● **The task**
The entries below should be transcribed in their entirety, exactly as written.

(Collected data entries)
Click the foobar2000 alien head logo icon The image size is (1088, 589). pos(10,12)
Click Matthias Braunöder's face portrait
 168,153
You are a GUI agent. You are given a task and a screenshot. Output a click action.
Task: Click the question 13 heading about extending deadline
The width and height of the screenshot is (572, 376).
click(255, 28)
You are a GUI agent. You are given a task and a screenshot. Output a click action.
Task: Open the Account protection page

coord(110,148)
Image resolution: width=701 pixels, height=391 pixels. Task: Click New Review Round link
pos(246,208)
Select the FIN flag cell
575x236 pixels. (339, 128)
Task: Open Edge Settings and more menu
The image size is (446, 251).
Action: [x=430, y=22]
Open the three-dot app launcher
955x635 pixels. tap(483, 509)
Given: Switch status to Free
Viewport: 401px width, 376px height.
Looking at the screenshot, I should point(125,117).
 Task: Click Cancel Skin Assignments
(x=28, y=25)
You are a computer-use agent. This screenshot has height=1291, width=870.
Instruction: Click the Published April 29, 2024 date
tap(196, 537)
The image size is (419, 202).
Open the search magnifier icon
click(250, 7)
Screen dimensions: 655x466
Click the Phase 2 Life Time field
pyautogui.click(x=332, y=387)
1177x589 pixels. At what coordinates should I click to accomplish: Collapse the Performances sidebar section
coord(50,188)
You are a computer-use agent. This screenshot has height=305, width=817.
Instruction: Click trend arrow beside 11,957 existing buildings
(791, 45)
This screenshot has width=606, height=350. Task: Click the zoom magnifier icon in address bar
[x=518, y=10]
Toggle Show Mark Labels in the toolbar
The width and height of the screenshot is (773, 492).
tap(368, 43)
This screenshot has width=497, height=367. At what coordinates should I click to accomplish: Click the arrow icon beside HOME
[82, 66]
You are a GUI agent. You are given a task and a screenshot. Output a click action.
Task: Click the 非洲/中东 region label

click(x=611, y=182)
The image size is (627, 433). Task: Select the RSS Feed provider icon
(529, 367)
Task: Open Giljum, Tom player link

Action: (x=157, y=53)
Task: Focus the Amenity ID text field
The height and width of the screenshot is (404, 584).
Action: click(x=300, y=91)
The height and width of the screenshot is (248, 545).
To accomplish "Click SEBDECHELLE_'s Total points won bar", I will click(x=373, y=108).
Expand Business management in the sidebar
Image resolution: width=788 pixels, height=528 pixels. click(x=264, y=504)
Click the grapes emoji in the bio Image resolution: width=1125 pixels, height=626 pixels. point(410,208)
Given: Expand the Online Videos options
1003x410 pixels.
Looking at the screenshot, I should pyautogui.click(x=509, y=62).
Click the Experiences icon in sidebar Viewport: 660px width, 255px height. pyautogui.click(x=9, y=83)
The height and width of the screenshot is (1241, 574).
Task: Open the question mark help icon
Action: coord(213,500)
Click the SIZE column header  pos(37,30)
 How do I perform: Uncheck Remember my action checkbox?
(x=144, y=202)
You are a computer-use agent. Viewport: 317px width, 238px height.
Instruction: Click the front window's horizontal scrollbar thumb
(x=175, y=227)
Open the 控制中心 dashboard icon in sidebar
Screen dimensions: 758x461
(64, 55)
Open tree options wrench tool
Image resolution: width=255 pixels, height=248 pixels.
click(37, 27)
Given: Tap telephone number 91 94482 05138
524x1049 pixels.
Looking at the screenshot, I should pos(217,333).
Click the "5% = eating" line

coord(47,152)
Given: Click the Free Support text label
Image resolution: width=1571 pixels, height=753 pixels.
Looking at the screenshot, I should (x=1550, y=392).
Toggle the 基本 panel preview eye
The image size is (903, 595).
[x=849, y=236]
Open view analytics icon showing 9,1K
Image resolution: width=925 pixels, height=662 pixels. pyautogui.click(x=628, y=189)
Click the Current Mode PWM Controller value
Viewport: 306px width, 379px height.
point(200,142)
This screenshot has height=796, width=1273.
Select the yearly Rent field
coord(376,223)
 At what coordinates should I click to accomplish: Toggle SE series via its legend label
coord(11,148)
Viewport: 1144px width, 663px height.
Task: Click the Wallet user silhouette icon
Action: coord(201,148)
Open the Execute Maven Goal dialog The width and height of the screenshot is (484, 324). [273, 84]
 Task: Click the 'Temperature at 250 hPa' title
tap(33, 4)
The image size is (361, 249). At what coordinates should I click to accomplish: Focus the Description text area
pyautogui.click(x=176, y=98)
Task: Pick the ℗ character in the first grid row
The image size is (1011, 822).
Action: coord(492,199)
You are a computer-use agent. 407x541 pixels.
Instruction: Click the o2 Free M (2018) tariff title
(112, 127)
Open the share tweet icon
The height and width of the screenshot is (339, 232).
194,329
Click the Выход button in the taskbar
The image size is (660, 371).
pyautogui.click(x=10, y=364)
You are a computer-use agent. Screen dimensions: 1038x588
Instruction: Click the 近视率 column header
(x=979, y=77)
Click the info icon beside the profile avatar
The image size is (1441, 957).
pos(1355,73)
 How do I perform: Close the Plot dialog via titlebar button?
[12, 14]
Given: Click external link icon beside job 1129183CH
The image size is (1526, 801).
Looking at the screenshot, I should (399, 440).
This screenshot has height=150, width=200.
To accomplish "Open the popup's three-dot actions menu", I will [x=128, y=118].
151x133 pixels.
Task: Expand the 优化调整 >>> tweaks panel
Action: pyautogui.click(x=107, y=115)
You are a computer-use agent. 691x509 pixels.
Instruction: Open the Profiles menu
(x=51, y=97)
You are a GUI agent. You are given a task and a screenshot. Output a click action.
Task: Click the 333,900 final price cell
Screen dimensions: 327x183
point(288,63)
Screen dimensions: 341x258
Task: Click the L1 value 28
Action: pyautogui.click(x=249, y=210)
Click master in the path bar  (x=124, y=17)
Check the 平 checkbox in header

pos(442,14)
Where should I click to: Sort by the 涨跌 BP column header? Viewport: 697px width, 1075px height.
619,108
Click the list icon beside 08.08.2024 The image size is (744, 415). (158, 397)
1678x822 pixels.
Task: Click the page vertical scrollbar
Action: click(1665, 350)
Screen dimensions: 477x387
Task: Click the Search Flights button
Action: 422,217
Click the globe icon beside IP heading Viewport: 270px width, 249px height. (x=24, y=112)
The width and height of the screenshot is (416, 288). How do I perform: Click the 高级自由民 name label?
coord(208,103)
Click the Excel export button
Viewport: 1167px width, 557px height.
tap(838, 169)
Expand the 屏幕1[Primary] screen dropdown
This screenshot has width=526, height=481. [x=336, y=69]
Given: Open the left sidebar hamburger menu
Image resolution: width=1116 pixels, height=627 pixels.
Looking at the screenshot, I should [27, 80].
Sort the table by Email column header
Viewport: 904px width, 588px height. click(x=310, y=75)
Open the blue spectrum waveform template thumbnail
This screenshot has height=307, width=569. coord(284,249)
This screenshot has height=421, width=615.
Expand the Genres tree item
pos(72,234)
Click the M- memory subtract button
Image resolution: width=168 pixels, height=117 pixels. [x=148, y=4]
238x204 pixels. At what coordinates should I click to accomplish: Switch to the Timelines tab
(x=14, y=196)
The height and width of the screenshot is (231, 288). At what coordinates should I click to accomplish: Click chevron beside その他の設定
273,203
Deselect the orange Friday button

● **Result for this exercise**
Click the foobar2000 alien head logo icon The image size is (1088, 589). pos(10,12)
Click Matthias Braunöder's face portrait
 168,153
You are a GUI agent. You are given a task and a screenshot. Output a click action.
Task: Click the question 13 heading about extending deadline
The width and height of the screenshot is (572, 376).
click(255, 28)
You are a GUI agent. You are given a task and a screenshot. Output a click action.
Task: Open the Account protection page

coord(110,148)
Image resolution: width=701 pixels, height=391 pixels. Task: Click New Review Round link
pos(246,208)
Select the FIN flag cell
575x236 pixels. (339, 128)
Task: Open Edge Settings and more menu
The image size is (446, 251).
Action: [x=430, y=22]
Open the three-dot app launcher
955x635 pixels. tap(483, 509)
Given: Switch status to Free
Viewport: 401px width, 376px height.
Looking at the screenshot, I should point(125,117).
 Task: Click Cancel Skin Assignments
(x=28, y=25)
You are a computer-use agent. This screenshot has height=1291, width=870.
Instruction: Click the Published April 29, 2024 date
tap(196, 537)
The image size is (419, 202).
Open the search magnifier icon
click(250, 7)
Screen dimensions: 655x466
Click the Phase 2 Life Time field
pyautogui.click(x=332, y=387)
1177x589 pixels. At what coordinates should I click to accomplish: Collapse the Performances sidebar section
coord(50,188)
You are a computer-use agent. This screenshot has height=305, width=817.
Instruction: Click trend arrow beside 11,957 existing buildings
(791, 45)
This screenshot has width=606, height=350. Task: Click the zoom magnifier icon in address bar
[x=518, y=10]
Toggle Show Mark Labels in the toolbar
The width and height of the screenshot is (773, 492).
tap(368, 43)
This screenshot has width=497, height=367. At what coordinates should I click to accomplish: Click the arrow icon beside HOME
[82, 66]
You are a GUI agent. You are given a task and a screenshot. Output a click action.
Task: Click the 非洲/中东 region label

click(x=611, y=182)
The image size is (627, 433). Task: Select the RSS Feed provider icon
(529, 367)
Task: Open Giljum, Tom player link

Action: (x=157, y=53)
Task: Focus the Amenity ID text field
The height and width of the screenshot is (404, 584).
Action: click(x=300, y=91)
The height and width of the screenshot is (248, 545).
To accomplish "Click SEBDECHELLE_'s Total points won bar", I will click(x=373, y=108).
Expand Business management in the sidebar
Image resolution: width=788 pixels, height=528 pixels. click(x=264, y=504)
Click the grapes emoji in the bio Image resolution: width=1125 pixels, height=626 pixels. point(410,208)
Given: Expand the Online Videos options
1003x410 pixels.
Looking at the screenshot, I should pyautogui.click(x=509, y=62).
Click the Experiences icon in sidebar Viewport: 660px width, 255px height. pyautogui.click(x=9, y=83)
The height and width of the screenshot is (1241, 574).
Task: Open the question mark help icon
Action: coord(213,500)
Click the SIZE column header  pos(37,30)
 How do I perform: Uncheck Remember my action checkbox?
(x=144, y=202)
You are a computer-use agent. Viewport: 317px width, 238px height.
Instruction: Click the front window's horizontal scrollbar thumb
(x=175, y=227)
Open the 控制中心 dashboard icon in sidebar
Screen dimensions: 758x461
(64, 55)
Open tree options wrench tool
Image resolution: width=255 pixels, height=248 pixels.
click(37, 27)
Given: Tap telephone number 91 94482 05138
524x1049 pixels.
Looking at the screenshot, I should pos(217,333).
Click the "5% = eating" line

coord(47,152)
Given: Click the Free Support text label
Image resolution: width=1571 pixels, height=753 pixels.
Looking at the screenshot, I should (x=1550, y=392).
Toggle the 基本 panel preview eye
The image size is (903, 595).
[x=849, y=236]
Open view analytics icon showing 9,1K
Image resolution: width=925 pixels, height=662 pixels. pyautogui.click(x=628, y=189)
Click the Current Mode PWM Controller value
Viewport: 306px width, 379px height.
point(200,142)
This screenshot has height=796, width=1273.
Select the yearly Rent field
coord(376,223)
 At what coordinates should I click to accomplish: Toggle SE series via its legend label
coord(11,148)
Viewport: 1144px width, 663px height.
Task: Click the Wallet user silhouette icon
Action: coord(201,148)
Open the Execute Maven Goal dialog The width and height of the screenshot is (484, 324). [273, 84]
 Task: Click the 'Temperature at 250 hPa' title
tap(33, 4)
The image size is (361, 249). At what coordinates should I click to accomplish: Focus the Description text area
pyautogui.click(x=176, y=98)
Task: Pick the ℗ character in the first grid row
The image size is (1011, 822).
Action: coord(492,199)
You are a computer-use agent. 407x541 pixels.
Instruction: Click the o2 Free M (2018) tariff title
(112, 127)
Open the share tweet icon
The height and width of the screenshot is (339, 232).
194,329
Click the Выход button in the taskbar
The image size is (660, 371).
pyautogui.click(x=10, y=364)
You are a computer-use agent. Screen dimensions: 1038x588
Instruction: Click the 近视率 column header
(x=979, y=77)
Click the info icon beside the profile avatar
The image size is (1441, 957).
pos(1355,73)
 How do I perform: Close the Plot dialog via titlebar button?
[12, 14]
Given: Click external link icon beside job 1129183CH
The image size is (1526, 801).
Looking at the screenshot, I should (399, 440).
This screenshot has height=150, width=200.
To accomplish "Open the popup's three-dot actions menu", I will [x=128, y=118].
151x133 pixels.
Task: Expand the 优化调整 >>> tweaks panel
Action: pyautogui.click(x=107, y=115)
You are a computer-use agent. 691x509 pixels.
Instruction: Open the Profiles menu
(x=51, y=97)
You are a GUI agent. You are given a task and a screenshot. Output a click action.
Task: Click the 333,900 final price cell
Screen dimensions: 327x183
point(288,63)
Screen dimensions: 341x258
Task: Click the L1 value 28
Action: pyautogui.click(x=249, y=210)
Click master in the path bar  (x=124, y=17)
Check the 平 checkbox in header

pos(442,14)
Where should I click to: Sort by the 涨跌 BP column header? Viewport: 697px width, 1075px height.
619,108
Click the list icon beside 08.08.2024 The image size is (744, 415). (158, 397)
1678x822 pixels.
Task: Click the page vertical scrollbar
Action: click(1665, 350)
Screen dimensions: 477x387
Task: Click the Search Flights button
Action: 422,217
Click the globe icon beside IP heading Viewport: 270px width, 249px height. (x=24, y=112)
The width and height of the screenshot is (416, 288). How do I perform: Click the 高级自由民 name label?
coord(208,103)
Click the Excel export button
Viewport: 1167px width, 557px height.
tap(838, 169)
Expand the 屏幕1[Primary] screen dropdown
This screenshot has width=526, height=481. [x=336, y=69]
Given: Open the left sidebar hamburger menu
Image resolution: width=1116 pixels, height=627 pixels.
Looking at the screenshot, I should [27, 80].
Sort the table by Email column header
Viewport: 904px width, 588px height. click(x=310, y=75)
Open the blue spectrum waveform template thumbnail
This screenshot has height=307, width=569. coord(284,249)
This screenshot has height=421, width=615.
Expand the Genres tree item
pos(72,234)
Click the M- memory subtract button
Image resolution: width=168 pixels, height=117 pixels. [x=148, y=4]
238x204 pixels. At what coordinates should I click to accomplish: Switch to the Timelines tab
(x=14, y=196)
The height and width of the screenshot is (231, 288). At what coordinates should I click to accomplish: Click chevron beside その他の設定
273,203
Deselect the orange Friday button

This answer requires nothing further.